[[ Data excerpts, beginning ]]

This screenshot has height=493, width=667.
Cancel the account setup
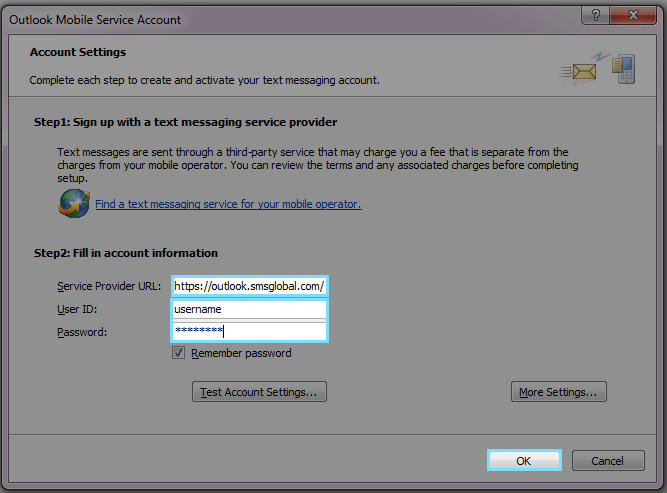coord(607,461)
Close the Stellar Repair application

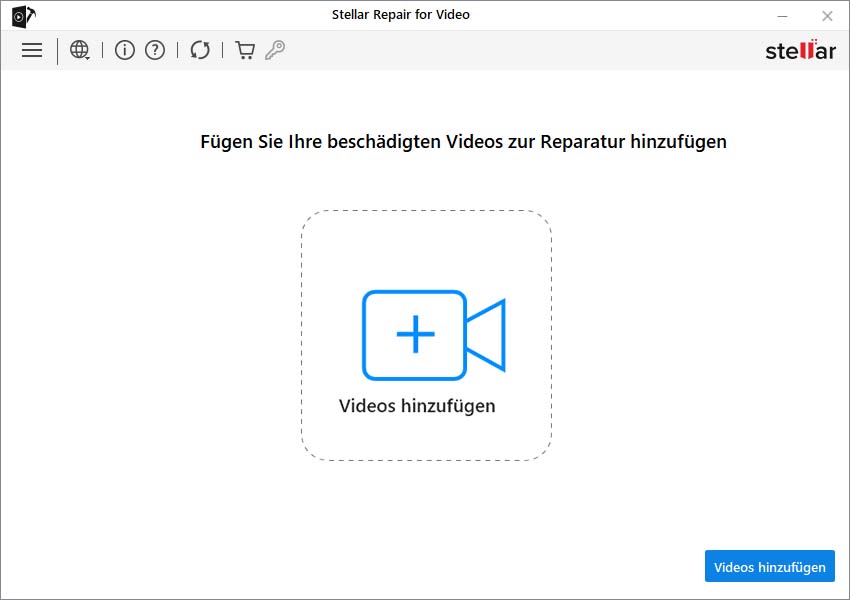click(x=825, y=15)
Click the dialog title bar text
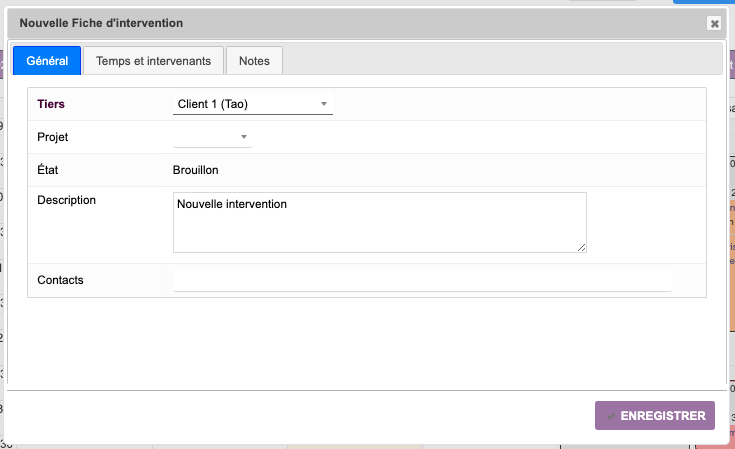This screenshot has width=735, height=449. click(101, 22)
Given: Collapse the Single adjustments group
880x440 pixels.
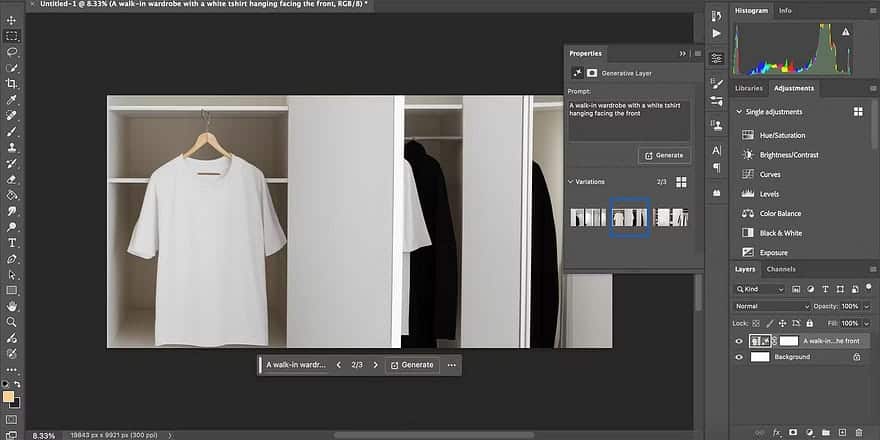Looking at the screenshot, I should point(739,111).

[[ Data excerpts, end ]]
[[ Data excerpts, beginning ]]

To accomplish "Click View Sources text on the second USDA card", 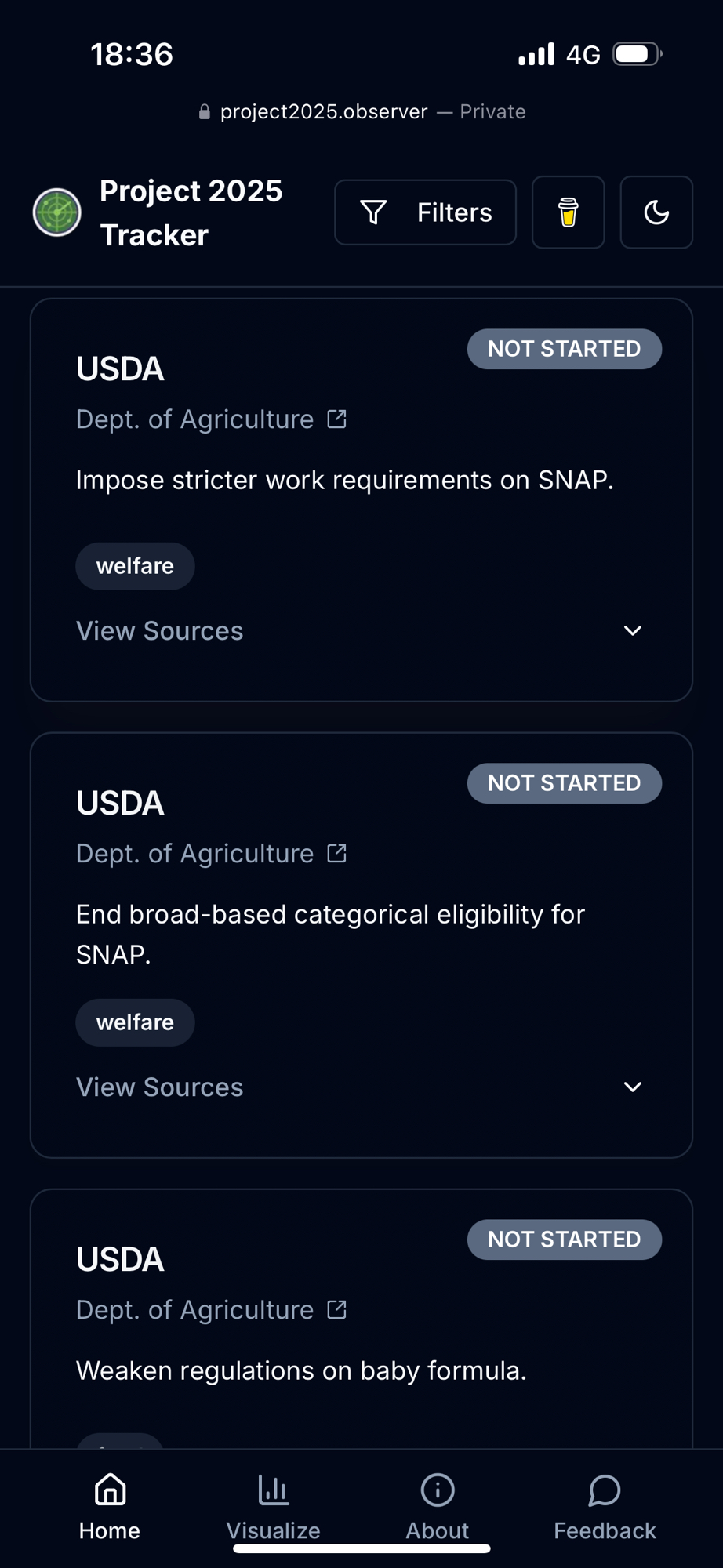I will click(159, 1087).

[[ Data excerpts, end ]]

__Required action__
Go back to the lines above and output, exactly as they stand, the ones from the line containing "Cancel the account setup" to the line containing "Given: Collapse the Single adjustments group". Leave all pictures behind.

__Reply to the task__
Cancel the account setup
coord(607,461)
Close the Stellar Repair application

click(x=825, y=15)
Click the dialog title bar text
This screenshot has width=735, height=449. click(101, 22)
Given: Collapse the Single adjustments group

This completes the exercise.